Text passage below:
I pulled the Redwood Creek cam about halfway through the month since I wasn't sure I'd still be able to reach it if it rained enough to get the creek going.

My favorite footage comes at the beginning and the end of this month's video. After seeing the route a bobcat took in October, I set up two cams in the hope of catching closer views of it ambling up the creek bed, then jumping up on the fallen tree that spans the creek. I ended up capturing a fox with the two-cam set-up instead. The bobcat did finally appear near the end of the month, but it took a slightly different route up the creekbed, and after it jumped up onto the fallen tree it turned in the opposite direction that I'd planned for, so still no bobcat close-up.

Thankfully the wet season has finally arrived. Walking in the woods finally feels and sounds right. The loamy forest floor is spongy again, and footfalls can be silent. Out on Bolinas Ridge, though, the hills are still as brown as can be. I made a smartphone snap on the last day of the month, after checking on the trail cams:


After checking on the cams earlier in the month, my wife and I did a little hike that took us past a swing that someone has roped to a bay laurel on Bolinas Ridge. The bonus was finding a trio of musicians playing into the wind:





And finally, on the way back from our Thanksgiving stay in Mendocino, we stopped for veggie burgers at Amy's Drive Thru in Rohnert Park. I snagged a cup lid and a fork that are stamped as "compostable" and have set them in my little urban garden beneath my native hazelnut tree (I put the deer antlers in the ground when I planted the then-tiny hazel several years ago; it's now taller than I am). I'll be interested to see how the plastics fare over the winter, especially compared with a hazel leaf:



* ONE YEAR LATER *


I pulled the fork and drink lid out of the garden soil on Nov. 25, 2020. Neither seemed any worse for the wear after being buried in the dirt for a year.
End of Text passage.
Data for analysis below:
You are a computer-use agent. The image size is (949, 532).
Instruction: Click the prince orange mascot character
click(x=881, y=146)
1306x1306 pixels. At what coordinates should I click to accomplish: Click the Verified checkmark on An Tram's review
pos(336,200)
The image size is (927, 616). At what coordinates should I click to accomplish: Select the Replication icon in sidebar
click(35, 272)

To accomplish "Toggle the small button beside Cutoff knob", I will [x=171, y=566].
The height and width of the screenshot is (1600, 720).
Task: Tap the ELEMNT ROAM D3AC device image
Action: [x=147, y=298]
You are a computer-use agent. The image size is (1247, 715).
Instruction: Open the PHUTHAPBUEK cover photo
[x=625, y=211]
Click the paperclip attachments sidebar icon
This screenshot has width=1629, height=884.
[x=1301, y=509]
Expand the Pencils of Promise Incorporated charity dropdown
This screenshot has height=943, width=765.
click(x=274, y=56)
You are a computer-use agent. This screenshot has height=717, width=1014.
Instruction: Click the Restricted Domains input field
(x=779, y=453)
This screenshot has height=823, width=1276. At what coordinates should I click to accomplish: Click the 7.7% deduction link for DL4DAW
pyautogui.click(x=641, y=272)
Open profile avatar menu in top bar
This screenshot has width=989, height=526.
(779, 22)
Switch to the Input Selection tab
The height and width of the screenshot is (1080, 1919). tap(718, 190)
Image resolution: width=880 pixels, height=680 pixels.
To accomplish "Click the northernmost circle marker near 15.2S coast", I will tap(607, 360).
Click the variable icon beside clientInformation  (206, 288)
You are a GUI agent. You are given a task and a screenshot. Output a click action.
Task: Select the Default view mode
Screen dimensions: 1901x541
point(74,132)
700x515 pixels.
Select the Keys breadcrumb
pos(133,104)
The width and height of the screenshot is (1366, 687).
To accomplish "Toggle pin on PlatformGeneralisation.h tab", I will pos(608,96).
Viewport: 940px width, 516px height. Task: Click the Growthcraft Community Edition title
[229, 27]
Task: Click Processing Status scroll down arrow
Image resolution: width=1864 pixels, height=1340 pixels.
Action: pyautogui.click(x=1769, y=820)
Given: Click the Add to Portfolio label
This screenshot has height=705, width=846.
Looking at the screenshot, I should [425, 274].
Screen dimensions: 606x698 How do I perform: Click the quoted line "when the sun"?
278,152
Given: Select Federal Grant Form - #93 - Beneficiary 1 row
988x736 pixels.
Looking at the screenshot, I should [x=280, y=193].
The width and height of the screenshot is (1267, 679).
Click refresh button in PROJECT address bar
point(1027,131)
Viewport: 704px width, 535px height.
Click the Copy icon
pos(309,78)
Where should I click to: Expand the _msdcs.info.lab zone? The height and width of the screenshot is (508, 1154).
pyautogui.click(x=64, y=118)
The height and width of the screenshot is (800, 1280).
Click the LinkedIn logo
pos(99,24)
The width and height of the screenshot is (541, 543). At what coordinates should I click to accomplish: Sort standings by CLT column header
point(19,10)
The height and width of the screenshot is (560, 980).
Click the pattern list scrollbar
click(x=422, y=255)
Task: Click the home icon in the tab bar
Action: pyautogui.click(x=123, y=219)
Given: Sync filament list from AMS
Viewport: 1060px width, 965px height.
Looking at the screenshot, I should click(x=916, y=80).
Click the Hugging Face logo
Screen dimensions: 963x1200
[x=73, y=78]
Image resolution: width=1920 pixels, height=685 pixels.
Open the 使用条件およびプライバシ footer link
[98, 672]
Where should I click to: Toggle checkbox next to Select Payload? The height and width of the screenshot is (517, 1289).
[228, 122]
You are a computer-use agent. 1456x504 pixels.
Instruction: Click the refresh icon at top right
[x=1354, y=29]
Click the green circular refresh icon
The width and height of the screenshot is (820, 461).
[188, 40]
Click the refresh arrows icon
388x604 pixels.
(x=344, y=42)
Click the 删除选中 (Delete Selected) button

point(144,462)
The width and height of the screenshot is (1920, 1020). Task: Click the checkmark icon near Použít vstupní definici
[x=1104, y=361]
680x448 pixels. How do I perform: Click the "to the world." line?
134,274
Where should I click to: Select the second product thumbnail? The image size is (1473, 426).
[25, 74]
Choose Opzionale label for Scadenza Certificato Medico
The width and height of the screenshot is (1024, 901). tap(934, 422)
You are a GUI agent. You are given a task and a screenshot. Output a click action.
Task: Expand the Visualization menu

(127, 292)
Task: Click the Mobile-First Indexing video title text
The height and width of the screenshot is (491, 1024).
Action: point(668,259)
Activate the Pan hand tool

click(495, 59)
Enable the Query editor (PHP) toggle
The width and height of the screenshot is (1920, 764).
End of Data for analysis.
# [Requirement]
In the trail cam post, what animal did the two-cam setup capture instead of the bobcat?

# [Solution]
A fox.